Please repeat each of the records that follow, exactly as written.

━━━━━ Recorded information

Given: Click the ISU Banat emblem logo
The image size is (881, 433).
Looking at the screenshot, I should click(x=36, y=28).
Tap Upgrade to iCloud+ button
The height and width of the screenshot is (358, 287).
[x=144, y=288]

━━━━━━━━━━

### Answer to the exercise
Given: Click the ISU Banat emblem logo
The image size is (881, 433).
Looking at the screenshot, I should click(x=36, y=28).
Tap Upgrade to iCloud+ button
The height and width of the screenshot is (358, 287).
[x=144, y=288]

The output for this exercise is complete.